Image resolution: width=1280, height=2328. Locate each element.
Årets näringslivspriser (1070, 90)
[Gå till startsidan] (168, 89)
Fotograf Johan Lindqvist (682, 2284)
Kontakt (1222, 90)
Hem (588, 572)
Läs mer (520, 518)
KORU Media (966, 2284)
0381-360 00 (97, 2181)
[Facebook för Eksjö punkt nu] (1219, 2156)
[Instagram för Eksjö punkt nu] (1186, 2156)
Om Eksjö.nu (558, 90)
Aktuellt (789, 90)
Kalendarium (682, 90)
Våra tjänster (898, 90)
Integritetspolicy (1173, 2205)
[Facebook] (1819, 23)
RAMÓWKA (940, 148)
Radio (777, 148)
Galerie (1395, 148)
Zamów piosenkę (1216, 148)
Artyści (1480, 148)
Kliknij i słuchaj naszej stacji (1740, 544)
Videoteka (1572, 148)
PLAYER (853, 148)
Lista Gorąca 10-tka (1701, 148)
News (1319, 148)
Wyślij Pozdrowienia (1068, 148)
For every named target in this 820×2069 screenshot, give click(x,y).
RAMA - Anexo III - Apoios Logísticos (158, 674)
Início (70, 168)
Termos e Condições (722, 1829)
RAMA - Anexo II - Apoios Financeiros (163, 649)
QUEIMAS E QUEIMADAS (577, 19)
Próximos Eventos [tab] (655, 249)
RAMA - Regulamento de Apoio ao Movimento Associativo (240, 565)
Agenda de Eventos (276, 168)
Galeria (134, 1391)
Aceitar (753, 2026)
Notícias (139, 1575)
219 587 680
+++++
Your task :: All lines from the one with "RAMÓWKA (940, 148)" through the final line of the listing above are to be restated word for word; the lines before it are left out.

Exercise response ::
RAMÓWKA (940, 148)
Radio (777, 148)
Galerie (1395, 148)
Zamów piosenkę (1216, 148)
Artyści (1480, 148)
Kliknij i słuchaj naszej stacji (1740, 544)
Videoteka (1572, 148)
PLAYER (853, 148)
Lista Gorąca 10-tka (1701, 148)
News (1319, 148)
Wyślij Pozdrowienia (1068, 148)
For every named target in this 820×2069 screenshot, give click(x,y).
RAMA - Anexo III - Apoios Logísticos (158, 674)
Início (70, 168)
Termos e Condições (722, 1829)
RAMA - Anexo II - Apoios Financeiros (163, 649)
QUEIMAS E QUEIMADAS (577, 19)
Próximos Eventos [tab] (655, 249)
RAMA - Regulamento de Apoio ao Movimento Associativo (240, 565)
Agenda de Eventos (276, 168)
Galeria (134, 1391)
Aceitar (753, 2026)
Notícias (139, 1575)
219 587 680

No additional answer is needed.